Today we remember the work of some of these authors who have visited us at the 15th edition of the fair and we get closer to their work.
Among the artists who show a concern for the excessive consumerism of our time, the depletion of resources or the future of an alienated society, we highlight the case of Alejandro Monge (Zaragoza, 1988) and that of Chen Sheng-Wen (Taichung, Taiwan, 1993).
Monge's work has on many occasions sought irony about the tangible value of money and superfluous appreciation of material things, often with art installations that replicated stacks of bills in bank deposits or safes. His latest, more pictorial works show a dark side of global society, drowned in its energy production needs and in the polluted and aggressive atmosphere in which we live in large cities.
For his part, Chen Sheng-Wen proposes a much more delicate hand-made work in which he represents the delicacy of nature and its need for care, reproducing with embroidery and mixed technique numerous animals from our immediate environment. Sheng-Wen's decision to use recycled materials, rescued from the forests usually inhabited by these beings, shows the lack of care for mankind and the degree of exposure to which these species are subjected.
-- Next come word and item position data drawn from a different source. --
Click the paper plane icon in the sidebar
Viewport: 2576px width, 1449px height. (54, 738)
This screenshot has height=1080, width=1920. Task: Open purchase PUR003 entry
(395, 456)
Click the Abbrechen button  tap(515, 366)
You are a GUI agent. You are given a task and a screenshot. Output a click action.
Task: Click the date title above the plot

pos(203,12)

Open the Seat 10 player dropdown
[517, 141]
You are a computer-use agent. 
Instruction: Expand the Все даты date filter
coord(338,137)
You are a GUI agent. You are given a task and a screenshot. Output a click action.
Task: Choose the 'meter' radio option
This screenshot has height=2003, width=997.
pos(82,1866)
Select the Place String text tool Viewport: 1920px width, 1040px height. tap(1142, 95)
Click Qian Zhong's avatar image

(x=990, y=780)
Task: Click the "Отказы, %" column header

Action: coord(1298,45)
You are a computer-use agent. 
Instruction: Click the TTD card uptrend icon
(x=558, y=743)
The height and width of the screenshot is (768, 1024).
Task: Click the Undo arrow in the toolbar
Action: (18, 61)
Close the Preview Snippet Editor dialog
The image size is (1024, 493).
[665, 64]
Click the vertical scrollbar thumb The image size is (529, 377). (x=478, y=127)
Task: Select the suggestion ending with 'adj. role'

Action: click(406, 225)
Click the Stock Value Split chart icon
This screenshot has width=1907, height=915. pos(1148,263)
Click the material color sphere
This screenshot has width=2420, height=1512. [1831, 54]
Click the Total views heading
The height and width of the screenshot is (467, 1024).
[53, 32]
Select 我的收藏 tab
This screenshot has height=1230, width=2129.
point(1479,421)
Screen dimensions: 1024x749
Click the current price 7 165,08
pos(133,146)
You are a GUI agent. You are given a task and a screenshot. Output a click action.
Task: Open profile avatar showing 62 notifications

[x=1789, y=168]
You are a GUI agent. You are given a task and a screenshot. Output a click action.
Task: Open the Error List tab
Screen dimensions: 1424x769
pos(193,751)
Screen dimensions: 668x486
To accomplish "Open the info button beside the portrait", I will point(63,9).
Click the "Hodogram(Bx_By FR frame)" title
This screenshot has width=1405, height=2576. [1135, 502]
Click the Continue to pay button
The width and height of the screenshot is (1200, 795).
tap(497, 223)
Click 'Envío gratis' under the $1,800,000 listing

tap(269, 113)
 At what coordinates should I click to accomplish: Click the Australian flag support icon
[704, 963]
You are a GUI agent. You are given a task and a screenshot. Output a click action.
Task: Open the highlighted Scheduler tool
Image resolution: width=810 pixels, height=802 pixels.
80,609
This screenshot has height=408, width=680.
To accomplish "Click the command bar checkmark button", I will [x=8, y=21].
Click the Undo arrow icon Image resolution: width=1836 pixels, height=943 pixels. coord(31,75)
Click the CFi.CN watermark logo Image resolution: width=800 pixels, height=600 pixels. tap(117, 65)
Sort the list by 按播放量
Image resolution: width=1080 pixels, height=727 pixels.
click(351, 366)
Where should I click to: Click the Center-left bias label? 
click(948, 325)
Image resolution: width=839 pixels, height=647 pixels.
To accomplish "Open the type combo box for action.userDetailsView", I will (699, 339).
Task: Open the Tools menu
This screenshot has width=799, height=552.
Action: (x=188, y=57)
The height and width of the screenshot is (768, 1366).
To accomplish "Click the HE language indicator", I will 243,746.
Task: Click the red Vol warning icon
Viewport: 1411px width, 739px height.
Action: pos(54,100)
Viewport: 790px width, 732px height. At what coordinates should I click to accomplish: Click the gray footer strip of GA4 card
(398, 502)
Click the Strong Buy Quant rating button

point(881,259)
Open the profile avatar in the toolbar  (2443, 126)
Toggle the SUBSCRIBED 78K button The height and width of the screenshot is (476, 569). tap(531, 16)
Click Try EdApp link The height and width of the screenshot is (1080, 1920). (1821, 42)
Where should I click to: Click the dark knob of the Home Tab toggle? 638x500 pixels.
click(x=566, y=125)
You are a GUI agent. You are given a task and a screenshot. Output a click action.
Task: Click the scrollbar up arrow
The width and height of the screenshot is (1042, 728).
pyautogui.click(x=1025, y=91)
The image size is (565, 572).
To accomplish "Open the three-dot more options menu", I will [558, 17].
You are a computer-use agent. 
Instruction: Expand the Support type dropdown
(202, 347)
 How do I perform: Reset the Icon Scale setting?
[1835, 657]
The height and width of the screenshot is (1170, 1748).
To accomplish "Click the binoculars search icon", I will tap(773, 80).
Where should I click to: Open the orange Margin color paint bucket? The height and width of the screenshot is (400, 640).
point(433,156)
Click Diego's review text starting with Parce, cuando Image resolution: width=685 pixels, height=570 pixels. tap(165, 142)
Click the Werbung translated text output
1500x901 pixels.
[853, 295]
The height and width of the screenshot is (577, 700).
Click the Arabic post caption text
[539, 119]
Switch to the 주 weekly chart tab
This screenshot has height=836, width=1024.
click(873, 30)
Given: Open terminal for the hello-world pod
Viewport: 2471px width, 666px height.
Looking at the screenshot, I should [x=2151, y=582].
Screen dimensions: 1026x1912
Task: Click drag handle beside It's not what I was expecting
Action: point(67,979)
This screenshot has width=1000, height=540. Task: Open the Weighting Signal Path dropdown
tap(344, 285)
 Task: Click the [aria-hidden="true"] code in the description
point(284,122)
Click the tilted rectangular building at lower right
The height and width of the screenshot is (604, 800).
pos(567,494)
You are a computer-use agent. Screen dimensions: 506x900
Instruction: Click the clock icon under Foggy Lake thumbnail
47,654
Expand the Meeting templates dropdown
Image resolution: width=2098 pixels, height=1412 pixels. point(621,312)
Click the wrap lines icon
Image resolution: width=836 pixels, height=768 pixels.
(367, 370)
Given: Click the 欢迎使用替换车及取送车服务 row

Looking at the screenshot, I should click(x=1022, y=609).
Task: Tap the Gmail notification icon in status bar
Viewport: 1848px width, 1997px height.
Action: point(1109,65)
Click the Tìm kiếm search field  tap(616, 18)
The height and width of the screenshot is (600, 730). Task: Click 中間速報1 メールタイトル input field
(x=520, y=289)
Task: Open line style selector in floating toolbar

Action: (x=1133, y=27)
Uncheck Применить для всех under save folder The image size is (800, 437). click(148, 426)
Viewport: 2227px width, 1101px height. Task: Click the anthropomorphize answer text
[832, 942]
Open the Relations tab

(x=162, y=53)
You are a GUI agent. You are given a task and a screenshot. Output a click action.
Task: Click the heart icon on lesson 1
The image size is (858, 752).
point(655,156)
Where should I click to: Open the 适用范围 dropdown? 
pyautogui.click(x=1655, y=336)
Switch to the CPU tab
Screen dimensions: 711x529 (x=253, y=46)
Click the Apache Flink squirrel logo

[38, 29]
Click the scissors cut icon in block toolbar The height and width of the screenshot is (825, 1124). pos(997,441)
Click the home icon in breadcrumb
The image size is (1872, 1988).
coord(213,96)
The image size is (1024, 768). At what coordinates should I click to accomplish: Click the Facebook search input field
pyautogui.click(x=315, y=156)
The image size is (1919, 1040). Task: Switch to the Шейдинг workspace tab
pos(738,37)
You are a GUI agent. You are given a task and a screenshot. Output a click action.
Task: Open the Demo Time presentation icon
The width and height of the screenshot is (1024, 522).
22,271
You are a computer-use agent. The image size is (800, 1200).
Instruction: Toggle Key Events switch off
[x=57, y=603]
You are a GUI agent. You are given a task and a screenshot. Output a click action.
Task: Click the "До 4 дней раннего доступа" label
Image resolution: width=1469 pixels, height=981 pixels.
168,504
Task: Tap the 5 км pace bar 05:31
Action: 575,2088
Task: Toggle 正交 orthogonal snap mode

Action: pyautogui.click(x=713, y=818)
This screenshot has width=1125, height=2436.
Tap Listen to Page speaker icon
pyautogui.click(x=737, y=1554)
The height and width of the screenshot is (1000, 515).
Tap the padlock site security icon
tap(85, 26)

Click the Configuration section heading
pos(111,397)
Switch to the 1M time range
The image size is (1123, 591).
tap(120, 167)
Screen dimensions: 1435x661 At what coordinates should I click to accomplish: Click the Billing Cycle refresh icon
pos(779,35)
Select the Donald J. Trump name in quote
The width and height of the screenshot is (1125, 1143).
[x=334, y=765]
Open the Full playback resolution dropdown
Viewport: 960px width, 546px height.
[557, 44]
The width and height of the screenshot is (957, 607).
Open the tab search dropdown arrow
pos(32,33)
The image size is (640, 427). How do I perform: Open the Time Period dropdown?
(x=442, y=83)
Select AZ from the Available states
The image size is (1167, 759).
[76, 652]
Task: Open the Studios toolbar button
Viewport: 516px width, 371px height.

Onay Rosquet (Havana, 1987) moves in a similar line with a work that transmits a great aesthetic balance but allows multiple readings. Their boxes of papers, sometimes folded, others wrinkled or stacked, make us think about the problems of lack of communication in the society of our time while posing the dilemma of the appropriate use of resources and the generation of waste with high environmental impact. Of these two ideas, the first is the main line of his discourse: the era of hyperconnectivity leads to the paradox of the lonely, abandoned individual, who has lost the ability to interact in a non-technological way. A simple glance at his pieces makes us think of the thousands of words that do not arrive, the things that are not said, the feelings that are repressed in a context dominated by the pretending of happiness and the fake of perfection.
Other creators emphasise social inequality. Nina Franco (Rio de Janeiro, 1988) tries to represent gender inequality and the harassment that many women suffer on a daily basis, especially in some patriarchal societies. Her work reflects a great concern for contemporary socio-political conflicts.
For his part, Adlane Samet (El Harrach, Algeria, 1989) treats inequality from the perspective of its immediate environment, raising the question of where certain societies are located on the global scene, in which there seem to be first-class and second-class countries. His work is visceral and colourful, and the impulse of the brush strokes itself externalises that authentic and pure vitality of the environments not contaminated by imported ideas.
We also highlight the work of Cristina Gamón (Valencia, 1987), an artist who explores the evolution of painting with the incorporation of new materials and the integration of plastics as support. Her works remind us of landscapes of arid zones, laboratory experiments or the iridescent drawings of oil on water. She aims to offer a contemporary painting with representative materials of our time, without losing the expressive force of colour.